Conversion therapy downstages tumors and renders patients with unresectable hepatocellular carcinoma (HCC) eligible for radical resection. This study aimed to evaluate the efficacy and safety of tislelizumab plus lenvatinib and hepatic artery infusion chemotherapy with oxaliplatin, fluorouracil, and leucovorin (FOLFOX4-HAIC) as a first-line conversion therapy. Clinical data from HCC patients who were treated with the triple therapy between April 2021 and April 2022 were retrospectively analyzed. The primary outcome included objective response rate (ORR), disease control rate (DCR), conversion resection rate (CRR), and treatment-related adverse events (TRAEs). A total of 18 patients completed conversion therapy assessment, which ended on March 27, 2023. The patients had a median age of 55.5 (37–72) years, and 94.4% were male. According to mRECIST, tumor shrinkage was observed in all patients, with an ORR of 94.4% (17/18), a DCR of 94.4% (17/18), and a median time to response of 1.4 (0.7–3.0) months. Successful conversion was observed in 61.1% (11/18) of patients (mRECIST). The CRR and pathological complete response were 38.9% (7/18) and 57.1% (4/7), respectively.
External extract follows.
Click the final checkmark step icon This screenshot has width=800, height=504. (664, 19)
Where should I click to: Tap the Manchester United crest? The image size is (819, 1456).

The median progression-free survival (PFS) was 17.8 months, while median overall survival was not reached. The 6- and 9-month PFS rates were 83.3% and 66.7%, respectively. The most common TRAE (16/18 patients, 88.9%) was an increase in aspartate aminotransferase levels. Tislelizumab combined with lenvatinib and FOLFOX4-HAIC achieved a high conversion rate and acceptable toxicity in patients with unresectable HCC, suggesting that this combination may represent a new conversion strategy for this population.